--- DATA EXTRACTS Enclosed Below ---

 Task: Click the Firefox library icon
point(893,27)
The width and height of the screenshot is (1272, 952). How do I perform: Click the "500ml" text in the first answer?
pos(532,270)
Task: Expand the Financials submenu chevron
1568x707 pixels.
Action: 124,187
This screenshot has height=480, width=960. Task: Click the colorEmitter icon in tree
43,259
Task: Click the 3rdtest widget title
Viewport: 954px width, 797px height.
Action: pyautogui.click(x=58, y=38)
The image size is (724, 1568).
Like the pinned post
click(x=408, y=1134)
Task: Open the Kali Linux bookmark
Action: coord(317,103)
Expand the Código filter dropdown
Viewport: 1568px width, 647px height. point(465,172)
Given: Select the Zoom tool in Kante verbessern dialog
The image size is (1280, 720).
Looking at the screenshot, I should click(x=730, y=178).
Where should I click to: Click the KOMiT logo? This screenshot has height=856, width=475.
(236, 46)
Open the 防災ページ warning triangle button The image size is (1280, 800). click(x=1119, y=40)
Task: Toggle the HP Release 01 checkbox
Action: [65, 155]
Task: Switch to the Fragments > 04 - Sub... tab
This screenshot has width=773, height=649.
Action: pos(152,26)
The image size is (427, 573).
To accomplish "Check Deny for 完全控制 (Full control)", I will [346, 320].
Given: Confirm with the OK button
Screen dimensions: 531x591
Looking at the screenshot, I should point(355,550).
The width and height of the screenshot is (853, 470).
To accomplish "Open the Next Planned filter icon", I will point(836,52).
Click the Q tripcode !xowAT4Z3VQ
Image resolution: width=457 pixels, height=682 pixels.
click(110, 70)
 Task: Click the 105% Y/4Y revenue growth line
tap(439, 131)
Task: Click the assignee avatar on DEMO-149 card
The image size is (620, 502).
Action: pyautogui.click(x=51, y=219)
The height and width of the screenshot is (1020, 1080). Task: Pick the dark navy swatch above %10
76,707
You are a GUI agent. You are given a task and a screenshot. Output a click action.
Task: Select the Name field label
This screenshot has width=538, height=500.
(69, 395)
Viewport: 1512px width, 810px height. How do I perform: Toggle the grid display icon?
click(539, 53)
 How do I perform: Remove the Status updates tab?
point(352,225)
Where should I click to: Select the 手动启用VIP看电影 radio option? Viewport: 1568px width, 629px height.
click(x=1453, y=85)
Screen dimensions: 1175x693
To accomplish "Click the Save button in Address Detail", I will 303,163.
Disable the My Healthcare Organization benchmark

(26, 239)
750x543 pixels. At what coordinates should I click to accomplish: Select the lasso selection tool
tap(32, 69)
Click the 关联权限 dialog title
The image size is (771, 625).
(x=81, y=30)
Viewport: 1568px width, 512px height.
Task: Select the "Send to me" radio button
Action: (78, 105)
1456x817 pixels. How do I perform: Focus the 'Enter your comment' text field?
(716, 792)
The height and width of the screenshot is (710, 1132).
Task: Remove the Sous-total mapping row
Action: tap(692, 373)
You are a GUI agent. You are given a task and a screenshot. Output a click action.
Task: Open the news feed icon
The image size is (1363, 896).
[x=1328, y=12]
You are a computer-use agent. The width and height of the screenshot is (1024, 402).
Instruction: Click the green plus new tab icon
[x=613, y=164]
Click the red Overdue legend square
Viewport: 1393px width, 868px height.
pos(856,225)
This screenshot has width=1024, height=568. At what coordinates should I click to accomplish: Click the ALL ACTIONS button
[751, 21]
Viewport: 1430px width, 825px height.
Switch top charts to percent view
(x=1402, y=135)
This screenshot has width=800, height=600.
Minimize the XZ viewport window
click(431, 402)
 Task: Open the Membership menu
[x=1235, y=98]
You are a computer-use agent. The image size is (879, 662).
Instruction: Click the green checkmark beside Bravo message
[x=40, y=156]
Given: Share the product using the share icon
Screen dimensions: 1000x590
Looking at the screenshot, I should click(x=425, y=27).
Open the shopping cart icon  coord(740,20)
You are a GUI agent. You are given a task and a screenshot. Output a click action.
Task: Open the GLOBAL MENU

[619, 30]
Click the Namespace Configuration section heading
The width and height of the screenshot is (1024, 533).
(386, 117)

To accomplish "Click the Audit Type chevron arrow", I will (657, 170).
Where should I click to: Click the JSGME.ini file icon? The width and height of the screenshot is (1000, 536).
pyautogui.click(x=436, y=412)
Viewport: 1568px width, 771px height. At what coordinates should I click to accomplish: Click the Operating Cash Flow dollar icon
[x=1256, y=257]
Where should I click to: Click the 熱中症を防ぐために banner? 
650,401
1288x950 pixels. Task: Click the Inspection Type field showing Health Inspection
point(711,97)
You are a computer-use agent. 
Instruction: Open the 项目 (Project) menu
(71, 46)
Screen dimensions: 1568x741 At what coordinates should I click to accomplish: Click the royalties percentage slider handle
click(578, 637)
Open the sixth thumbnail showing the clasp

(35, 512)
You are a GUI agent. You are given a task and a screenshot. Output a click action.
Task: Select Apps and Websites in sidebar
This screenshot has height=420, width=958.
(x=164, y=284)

--- End of Enclosed DATA EXTRACTS ---

● **WHAT YOU NEED TO DO**
Output only an exact transcription of the lines above from the one with "Open the 防災ページ" up to and including the one with "Task: Select the Name field label".

● **WRITTEN REPLY**
Open the 防災ページ warning triangle button The image size is (1280, 800). click(x=1119, y=40)
Task: Toggle the HP Release 01 checkbox
Action: [65, 155]
Task: Switch to the Fragments > 04 - Sub... tab
This screenshot has width=773, height=649.
Action: pos(152,26)
The image size is (427, 573).
To accomplish "Check Deny for 完全控制 (Full control)", I will [346, 320].
Given: Confirm with the OK button
Screen dimensions: 531x591
Looking at the screenshot, I should point(355,550).
The width and height of the screenshot is (853, 470).
To accomplish "Open the Next Planned filter icon", I will point(836,52).
Click the Q tripcode !xowAT4Z3VQ
Image resolution: width=457 pixels, height=682 pixels.
click(110, 70)
 Task: Click the 105% Y/4Y revenue growth line
tap(439, 131)
Task: Click the assignee avatar on DEMO-149 card
The image size is (620, 502).
Action: pyautogui.click(x=51, y=219)
The height and width of the screenshot is (1020, 1080). Task: Pick the dark navy swatch above %10
76,707
You are a GUI agent. You are given a task and a screenshot. Output a click action.
Task: Select the Name field label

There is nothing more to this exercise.